**Your task:**
Please write out the data exactly, line by line.

(Data entries)
_ _ _ _

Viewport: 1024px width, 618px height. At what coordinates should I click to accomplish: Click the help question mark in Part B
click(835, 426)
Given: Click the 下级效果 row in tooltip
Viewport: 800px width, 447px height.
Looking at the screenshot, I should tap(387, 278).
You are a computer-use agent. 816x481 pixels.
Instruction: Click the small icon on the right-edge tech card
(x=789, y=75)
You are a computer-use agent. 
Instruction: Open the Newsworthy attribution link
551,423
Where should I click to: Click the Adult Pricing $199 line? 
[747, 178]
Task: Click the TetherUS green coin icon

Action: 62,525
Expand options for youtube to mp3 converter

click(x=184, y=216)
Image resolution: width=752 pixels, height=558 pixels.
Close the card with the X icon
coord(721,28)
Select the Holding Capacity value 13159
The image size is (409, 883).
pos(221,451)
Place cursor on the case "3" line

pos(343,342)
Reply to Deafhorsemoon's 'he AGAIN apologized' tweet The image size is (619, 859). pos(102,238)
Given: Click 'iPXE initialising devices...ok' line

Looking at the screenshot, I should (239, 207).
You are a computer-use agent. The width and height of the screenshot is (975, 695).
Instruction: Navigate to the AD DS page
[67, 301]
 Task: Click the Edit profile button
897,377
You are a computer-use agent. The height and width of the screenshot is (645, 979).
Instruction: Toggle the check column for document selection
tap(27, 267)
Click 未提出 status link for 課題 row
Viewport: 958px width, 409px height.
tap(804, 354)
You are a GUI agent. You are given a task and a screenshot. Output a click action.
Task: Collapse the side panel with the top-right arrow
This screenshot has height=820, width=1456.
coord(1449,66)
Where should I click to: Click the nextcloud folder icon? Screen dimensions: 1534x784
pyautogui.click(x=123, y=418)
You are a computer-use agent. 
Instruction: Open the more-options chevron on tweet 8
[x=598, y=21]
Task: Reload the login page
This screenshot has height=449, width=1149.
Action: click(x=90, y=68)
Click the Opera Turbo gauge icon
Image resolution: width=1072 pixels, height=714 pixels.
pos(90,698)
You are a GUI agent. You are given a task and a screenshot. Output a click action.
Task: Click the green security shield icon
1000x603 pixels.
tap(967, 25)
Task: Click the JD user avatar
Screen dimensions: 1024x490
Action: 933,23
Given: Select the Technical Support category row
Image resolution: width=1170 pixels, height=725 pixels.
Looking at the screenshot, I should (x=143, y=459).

_ _ _ _

**Expected answer:**
Viewport: 1024px width, 618px height. At what coordinates should I click to accomplish: Click the help question mark in Part B
click(835, 426)
Given: Click the 下级效果 row in tooltip
Viewport: 800px width, 447px height.
Looking at the screenshot, I should tap(387, 278).
You are a computer-use agent. 816x481 pixels.
Instruction: Click the small icon on the right-edge tech card
(x=789, y=75)
You are a computer-use agent. 
Instruction: Open the Newsworthy attribution link
551,423
Where should I click to: Click the Adult Pricing $199 line? 
[747, 178]
Task: Click the TetherUS green coin icon

Action: 62,525
Expand options for youtube to mp3 converter

click(x=184, y=216)
Image resolution: width=752 pixels, height=558 pixels.
Close the card with the X icon
coord(721,28)
Select the Holding Capacity value 13159
The image size is (409, 883).
pos(221,451)
Place cursor on the case "3" line

pos(343,342)
Reply to Deafhorsemoon's 'he AGAIN apologized' tweet The image size is (619, 859). pos(102,238)
Given: Click 'iPXE initialising devices...ok' line

Looking at the screenshot, I should (239, 207).
You are a computer-use agent. The width and height of the screenshot is (975, 695).
Instruction: Navigate to the AD DS page
[67, 301]
 Task: Click the Edit profile button
897,377
You are a computer-use agent. The height and width of the screenshot is (645, 979).
Instruction: Toggle the check column for document selection
tap(27, 267)
Click 未提出 status link for 課題 row
Viewport: 958px width, 409px height.
tap(804, 354)
You are a GUI agent. You are given a task and a screenshot. Output a click action.
Task: Collapse the side panel with the top-right arrow
This screenshot has height=820, width=1456.
coord(1449,66)
Where should I click to: Click the nextcloud folder icon? Screen dimensions: 1534x784
pyautogui.click(x=123, y=418)
You are a computer-use agent. 
Instruction: Open the more-options chevron on tweet 8
[x=598, y=21]
Task: Reload the login page
This screenshot has height=449, width=1149.
Action: click(x=90, y=68)
Click the Opera Turbo gauge icon
Image resolution: width=1072 pixels, height=714 pixels.
pos(90,698)
You are a GUI agent. You are given a task and a screenshot. Output a click action.
Task: Click the green security shield icon
1000x603 pixels.
tap(967, 25)
Task: Click the JD user avatar
Screen dimensions: 1024x490
Action: 933,23
Given: Select the Technical Support category row
Image resolution: width=1170 pixels, height=725 pixels.
Looking at the screenshot, I should (x=143, y=459).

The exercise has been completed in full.